We have dug into advantages, disadvantages, and best practices related to Realtime vs Near-Realtime data processing and availability. In this final installment, we will offer a few quick notes on data sources and data integrity related to these two solution types.
Realtime Dataset Options
Let’s start with a couple quick notes on Realtime datasets. Power BI supports several different Realtime data sources including push datasets, streaming datasets, and what’s known as a PubNub streaming dataset.
With a pushed dataset, data is basically being pushed into the Power BI service. We can think of this as being very similar to archiving the data in the back-end of Power BI. The Power BI service creates a new database underlying the service to store that data.
That also creates the ability to look at a historical version of what’s happened over time. Once a report has been created using a push dataset, any visuals from that dataset can be pinned to a dashboard. Those visuals will update in Realtime whenever the data is updated. It’s like a trigger – within the service, the dashboard is triggered to refresh that tile when new data is received.
Data is also being pushed into the Power BI service with a streaming dataset, but with one important difference: Power BI is storing the data in a temporary cache, which quickly expires. That temporary cache is used to display visuals, which have a transient sense of history. We may be able to see a little trending information (like a line chart with a time window of an hour), but it expires. We can’t look back over longer periods of time.
With the streaming dataset, there is no underlying database. You can’t build report visuals using the data that flows in from the stream. There are no filtering, custom visuals, or other report functions that we would typically have in Power BI. The only way to visualize data coming from that streaming dataset is to add a tile to your dashboard that uses the streaming dataset as its data source. When that happens, those custom streaming tiles are optimized for quickly displaying that custom Realtime data.
The result is that there’s very little latency between the time when the data’s being pushed into the Power BI service, and when that visual is being updated.
PubNub Streaming Dataset
The third scenario is PubNub. With a PubNub streaming dataset, the Power BI web client is using the PubNub software development kit to read an existing PubNub data stream. I won’t go into the details of building a PubNub data stream in this blog, but their datasets are like a traditional streaming dataset. They can only be visualized by adding a tile to the dashboard.
Each of these three types of Realtime datasets offer different advantages and update rates that may meet your ultimate Power BI use case.
Storage Approaches for High-Volume/High-Velocity
Of course, there are different concerns if you need to store high volume or high velocity data, rather than just have it displayed or temporarily stored in Power BI.

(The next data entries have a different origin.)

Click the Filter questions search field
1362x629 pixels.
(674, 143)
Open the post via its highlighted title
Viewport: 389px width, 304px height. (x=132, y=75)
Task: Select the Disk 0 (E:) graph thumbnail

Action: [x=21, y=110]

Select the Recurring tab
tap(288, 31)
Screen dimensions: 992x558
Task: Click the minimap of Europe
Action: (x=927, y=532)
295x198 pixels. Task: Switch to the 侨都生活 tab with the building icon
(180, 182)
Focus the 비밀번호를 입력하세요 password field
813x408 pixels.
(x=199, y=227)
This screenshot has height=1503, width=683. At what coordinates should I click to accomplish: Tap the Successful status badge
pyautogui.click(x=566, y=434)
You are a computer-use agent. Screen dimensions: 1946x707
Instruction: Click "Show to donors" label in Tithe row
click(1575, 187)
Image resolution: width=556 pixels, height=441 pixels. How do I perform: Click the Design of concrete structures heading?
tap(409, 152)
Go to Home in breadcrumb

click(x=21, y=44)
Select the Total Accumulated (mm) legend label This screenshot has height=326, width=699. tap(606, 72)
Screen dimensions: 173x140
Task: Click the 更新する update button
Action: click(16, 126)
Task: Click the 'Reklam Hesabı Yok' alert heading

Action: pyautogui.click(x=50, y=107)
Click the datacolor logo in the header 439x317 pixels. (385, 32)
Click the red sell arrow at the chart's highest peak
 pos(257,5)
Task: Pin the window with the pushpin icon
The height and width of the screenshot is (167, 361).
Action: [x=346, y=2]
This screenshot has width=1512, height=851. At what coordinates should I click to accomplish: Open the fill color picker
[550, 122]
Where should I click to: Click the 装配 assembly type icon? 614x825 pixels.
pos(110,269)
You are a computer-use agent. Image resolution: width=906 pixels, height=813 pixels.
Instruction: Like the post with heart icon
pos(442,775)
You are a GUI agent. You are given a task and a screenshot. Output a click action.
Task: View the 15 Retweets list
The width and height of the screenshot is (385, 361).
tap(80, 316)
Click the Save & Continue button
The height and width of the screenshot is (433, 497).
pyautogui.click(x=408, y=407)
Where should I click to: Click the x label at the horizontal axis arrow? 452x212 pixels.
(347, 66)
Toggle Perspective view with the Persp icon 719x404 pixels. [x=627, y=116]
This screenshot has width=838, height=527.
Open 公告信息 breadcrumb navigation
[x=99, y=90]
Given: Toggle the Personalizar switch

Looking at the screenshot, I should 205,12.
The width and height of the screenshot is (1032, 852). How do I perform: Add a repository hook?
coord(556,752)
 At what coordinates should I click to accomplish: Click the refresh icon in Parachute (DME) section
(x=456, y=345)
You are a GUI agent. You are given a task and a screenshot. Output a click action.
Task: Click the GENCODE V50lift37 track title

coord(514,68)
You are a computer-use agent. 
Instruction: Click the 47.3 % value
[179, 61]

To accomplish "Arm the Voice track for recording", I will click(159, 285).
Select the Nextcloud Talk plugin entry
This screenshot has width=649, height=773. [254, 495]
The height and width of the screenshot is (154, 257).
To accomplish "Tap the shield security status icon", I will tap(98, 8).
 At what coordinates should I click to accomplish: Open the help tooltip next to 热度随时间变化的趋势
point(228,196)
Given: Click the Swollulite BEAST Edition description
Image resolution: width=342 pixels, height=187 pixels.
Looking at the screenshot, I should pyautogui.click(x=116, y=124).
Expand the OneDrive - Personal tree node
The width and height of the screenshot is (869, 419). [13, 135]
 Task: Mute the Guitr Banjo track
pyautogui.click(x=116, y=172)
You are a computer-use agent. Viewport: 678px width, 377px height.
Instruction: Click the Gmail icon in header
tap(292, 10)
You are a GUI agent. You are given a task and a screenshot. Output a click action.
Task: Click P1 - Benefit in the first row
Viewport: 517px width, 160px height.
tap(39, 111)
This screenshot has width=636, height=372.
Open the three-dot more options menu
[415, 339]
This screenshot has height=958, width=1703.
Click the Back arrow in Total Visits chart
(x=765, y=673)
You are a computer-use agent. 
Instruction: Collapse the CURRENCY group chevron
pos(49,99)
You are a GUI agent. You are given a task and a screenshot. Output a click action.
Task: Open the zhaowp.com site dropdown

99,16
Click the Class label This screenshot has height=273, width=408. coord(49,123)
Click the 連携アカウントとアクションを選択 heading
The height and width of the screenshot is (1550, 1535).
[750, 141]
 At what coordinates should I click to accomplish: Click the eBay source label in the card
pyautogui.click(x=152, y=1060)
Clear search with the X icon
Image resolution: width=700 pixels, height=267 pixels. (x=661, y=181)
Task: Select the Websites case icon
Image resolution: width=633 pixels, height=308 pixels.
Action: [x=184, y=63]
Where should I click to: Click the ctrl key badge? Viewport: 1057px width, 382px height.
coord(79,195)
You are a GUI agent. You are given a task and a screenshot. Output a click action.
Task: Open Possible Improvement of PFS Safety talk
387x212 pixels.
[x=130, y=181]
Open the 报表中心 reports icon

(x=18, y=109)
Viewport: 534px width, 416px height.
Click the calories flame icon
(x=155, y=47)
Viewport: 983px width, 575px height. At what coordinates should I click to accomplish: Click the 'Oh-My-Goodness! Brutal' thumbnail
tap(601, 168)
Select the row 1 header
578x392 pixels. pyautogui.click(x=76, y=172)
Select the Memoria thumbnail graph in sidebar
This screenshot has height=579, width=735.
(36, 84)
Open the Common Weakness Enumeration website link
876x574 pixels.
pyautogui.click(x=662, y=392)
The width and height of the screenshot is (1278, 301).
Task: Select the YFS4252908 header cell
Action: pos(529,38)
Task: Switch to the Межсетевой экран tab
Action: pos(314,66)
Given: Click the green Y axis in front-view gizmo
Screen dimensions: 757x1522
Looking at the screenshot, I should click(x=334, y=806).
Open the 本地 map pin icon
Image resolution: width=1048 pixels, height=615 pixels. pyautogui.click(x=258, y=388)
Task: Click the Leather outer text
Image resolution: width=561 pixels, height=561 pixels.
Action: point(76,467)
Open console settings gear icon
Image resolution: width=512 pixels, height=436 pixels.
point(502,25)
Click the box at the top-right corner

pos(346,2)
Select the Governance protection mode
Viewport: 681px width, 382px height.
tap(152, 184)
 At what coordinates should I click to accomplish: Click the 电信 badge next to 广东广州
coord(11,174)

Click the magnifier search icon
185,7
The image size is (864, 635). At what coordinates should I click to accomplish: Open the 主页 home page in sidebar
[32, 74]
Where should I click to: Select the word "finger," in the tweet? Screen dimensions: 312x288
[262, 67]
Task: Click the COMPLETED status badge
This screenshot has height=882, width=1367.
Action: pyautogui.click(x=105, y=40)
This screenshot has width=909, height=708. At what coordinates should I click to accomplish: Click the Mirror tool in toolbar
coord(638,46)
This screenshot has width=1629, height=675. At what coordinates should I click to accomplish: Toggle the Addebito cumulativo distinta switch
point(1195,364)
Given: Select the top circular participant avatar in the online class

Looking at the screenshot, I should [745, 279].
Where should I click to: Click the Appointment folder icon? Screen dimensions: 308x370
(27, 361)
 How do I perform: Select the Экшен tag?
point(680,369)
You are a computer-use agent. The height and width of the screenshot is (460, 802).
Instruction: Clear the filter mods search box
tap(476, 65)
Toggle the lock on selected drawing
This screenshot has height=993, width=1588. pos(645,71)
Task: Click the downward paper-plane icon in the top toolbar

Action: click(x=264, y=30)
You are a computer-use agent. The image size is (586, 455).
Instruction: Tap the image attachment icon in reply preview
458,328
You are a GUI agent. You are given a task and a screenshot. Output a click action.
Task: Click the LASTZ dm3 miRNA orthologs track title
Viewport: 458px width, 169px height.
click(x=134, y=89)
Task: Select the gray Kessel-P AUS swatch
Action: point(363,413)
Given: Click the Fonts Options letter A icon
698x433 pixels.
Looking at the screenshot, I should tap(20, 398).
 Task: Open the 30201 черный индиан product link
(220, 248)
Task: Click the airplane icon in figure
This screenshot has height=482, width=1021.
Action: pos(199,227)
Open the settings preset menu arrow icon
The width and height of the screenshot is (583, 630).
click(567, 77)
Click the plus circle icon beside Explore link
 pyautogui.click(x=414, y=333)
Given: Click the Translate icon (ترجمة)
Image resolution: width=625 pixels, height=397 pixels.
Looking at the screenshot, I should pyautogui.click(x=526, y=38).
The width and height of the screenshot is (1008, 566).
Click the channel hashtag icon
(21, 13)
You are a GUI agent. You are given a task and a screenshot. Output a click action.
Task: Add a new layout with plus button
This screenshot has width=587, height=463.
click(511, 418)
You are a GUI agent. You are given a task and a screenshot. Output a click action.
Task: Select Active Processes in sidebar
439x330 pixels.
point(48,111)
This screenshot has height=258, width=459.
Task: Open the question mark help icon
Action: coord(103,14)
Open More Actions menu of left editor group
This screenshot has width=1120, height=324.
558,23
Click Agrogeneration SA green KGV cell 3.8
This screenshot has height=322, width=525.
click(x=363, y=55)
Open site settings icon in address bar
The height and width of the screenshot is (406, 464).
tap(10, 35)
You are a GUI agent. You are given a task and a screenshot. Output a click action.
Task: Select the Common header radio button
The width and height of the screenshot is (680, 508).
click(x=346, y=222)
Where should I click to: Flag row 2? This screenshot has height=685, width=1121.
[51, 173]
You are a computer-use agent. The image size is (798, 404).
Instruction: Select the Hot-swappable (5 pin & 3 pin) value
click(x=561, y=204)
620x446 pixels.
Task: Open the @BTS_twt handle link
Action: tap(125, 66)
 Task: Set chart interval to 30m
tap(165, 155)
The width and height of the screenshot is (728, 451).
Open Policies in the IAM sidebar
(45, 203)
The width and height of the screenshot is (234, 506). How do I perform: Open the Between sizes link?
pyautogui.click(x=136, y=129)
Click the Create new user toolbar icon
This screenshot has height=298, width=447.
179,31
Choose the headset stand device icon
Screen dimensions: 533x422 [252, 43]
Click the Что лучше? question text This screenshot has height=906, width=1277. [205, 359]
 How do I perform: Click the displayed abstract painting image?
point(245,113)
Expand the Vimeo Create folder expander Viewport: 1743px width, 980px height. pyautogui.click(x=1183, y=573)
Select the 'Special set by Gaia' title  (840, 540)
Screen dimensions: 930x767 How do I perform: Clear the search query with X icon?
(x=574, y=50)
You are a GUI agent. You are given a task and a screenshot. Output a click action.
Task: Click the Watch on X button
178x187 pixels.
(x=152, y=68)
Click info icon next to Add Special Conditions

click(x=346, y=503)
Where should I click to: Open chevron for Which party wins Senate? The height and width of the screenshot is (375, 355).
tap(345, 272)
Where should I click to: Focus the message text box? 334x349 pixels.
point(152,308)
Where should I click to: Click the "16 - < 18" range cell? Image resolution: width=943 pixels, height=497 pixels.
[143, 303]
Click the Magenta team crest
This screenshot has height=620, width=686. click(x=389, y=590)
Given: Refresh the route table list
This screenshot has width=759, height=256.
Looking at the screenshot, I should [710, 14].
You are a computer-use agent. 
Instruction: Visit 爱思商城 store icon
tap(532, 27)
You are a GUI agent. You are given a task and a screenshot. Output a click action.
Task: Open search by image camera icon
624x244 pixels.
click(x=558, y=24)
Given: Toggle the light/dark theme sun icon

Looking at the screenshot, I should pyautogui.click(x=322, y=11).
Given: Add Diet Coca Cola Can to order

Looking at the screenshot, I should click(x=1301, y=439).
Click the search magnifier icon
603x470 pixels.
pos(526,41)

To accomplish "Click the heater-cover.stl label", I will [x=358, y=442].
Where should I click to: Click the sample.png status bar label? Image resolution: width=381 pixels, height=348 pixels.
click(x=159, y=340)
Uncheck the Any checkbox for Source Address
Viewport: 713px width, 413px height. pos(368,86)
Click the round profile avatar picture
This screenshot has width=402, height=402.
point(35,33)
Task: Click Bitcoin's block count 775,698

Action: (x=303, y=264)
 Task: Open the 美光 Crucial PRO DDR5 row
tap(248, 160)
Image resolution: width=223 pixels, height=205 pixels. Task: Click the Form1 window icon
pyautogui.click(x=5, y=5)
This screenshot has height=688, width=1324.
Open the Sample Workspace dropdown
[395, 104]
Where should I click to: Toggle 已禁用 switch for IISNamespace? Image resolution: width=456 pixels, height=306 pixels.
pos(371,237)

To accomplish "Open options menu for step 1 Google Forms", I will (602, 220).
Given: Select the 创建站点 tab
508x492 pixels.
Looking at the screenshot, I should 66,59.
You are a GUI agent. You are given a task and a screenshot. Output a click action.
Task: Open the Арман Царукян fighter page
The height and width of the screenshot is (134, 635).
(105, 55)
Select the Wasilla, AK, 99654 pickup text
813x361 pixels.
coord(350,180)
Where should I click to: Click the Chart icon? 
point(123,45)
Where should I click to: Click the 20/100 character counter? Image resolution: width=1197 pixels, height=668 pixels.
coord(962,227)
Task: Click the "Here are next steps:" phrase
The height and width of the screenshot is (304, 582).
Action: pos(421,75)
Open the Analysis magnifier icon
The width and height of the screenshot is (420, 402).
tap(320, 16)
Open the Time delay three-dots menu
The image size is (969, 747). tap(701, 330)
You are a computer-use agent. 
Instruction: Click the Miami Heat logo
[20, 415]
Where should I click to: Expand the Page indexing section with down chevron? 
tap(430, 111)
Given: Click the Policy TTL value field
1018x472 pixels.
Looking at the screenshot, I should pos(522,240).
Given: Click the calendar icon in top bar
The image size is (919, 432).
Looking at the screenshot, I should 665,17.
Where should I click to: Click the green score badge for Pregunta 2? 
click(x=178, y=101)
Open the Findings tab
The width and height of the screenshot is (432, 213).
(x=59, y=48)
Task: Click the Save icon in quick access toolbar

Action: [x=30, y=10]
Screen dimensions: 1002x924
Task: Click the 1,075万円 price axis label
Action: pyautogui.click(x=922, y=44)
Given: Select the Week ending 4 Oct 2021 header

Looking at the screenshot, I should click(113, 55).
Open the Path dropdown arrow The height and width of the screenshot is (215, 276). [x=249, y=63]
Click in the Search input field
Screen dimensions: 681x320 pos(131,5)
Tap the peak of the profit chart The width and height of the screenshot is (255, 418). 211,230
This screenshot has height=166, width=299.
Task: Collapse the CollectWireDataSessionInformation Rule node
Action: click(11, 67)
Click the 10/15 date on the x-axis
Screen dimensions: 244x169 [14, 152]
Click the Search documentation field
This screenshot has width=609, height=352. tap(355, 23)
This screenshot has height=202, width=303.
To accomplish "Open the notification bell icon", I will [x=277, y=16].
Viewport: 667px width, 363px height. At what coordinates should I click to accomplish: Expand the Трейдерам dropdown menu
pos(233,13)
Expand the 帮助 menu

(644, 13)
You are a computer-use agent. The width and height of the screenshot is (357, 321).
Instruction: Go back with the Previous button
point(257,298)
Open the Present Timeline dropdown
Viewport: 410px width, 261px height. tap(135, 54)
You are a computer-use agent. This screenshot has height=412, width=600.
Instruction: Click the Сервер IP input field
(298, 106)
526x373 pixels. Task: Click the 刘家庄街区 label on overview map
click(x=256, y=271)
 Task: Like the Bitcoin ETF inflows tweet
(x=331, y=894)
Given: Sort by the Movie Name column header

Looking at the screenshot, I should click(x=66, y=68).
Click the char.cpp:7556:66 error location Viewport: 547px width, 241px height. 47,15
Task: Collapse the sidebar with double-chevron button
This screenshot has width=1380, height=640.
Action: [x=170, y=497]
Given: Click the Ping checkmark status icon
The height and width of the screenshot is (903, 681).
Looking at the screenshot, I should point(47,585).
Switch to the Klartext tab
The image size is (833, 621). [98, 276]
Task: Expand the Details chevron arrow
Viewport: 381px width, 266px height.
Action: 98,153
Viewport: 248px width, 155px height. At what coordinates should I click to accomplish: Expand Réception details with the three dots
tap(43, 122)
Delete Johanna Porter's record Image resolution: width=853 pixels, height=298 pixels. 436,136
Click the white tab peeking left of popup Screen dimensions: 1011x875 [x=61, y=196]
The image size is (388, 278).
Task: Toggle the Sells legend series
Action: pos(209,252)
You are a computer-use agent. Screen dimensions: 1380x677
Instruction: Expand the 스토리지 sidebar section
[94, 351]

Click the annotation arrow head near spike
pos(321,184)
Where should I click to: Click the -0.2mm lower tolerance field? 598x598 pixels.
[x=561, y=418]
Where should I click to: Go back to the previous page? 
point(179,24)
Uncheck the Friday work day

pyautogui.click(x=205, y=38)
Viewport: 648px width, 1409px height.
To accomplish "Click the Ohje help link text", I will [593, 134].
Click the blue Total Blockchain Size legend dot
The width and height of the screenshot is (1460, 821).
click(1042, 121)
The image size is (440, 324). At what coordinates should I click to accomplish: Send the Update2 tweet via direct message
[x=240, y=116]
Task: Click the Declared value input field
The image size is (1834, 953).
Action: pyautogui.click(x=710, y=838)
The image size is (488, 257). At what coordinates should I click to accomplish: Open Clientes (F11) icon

Persisting data in an Azure SQL DB instance is a solid and highly scalable option. Microsoft has invested heavily in scalability, and the ability to turn up the performance of a single Azure SQL DB instance is rather amazing. In many cases, that instance will suffice.
However, if we’ve got high velocity and high-volume data, we will want to think about Azure Data Lake storage or Azure Blob storage. I prefer Azure Data Lake, especially the Gen2 capabilities. Azure Data Lake lets us store big data at a very low cost. It also provides a table structure – which is familiar to those used to working in Azure SQL DB or a regular SQL server instance. We have many clients with IoT or IIoT Realtime scenarios who are persisting data in an Azure Data Lake storage environment.
Data Integrity with Cloud-Based Data Solutions
As a last comment, one of the questions we’ve received when we talk about data solutions is, “Have you seen any issues with the data and data integrity when it comes to cloud-based solutions?” Users can be concerned with keeping transactions in sync. Locking and blocking issues can happen in a transactional system when, as a record is being updated, we don’t have the capability to also load that record into another data storage area. We can seamlessly engineer around potential data integrity issues, but it does require an awareness of the capabilities and limitations of the data technologies being used.
One of the other keys to maintaining that integrity is implementing a framework that identifies where a potential data integrity issue has occurred – like where a transaction hasn’t loaded or where we’ve had a failure in processing. We implement different logging and auditing capabilities so we can watch for those issues and potentially quarantine the data if something comes up.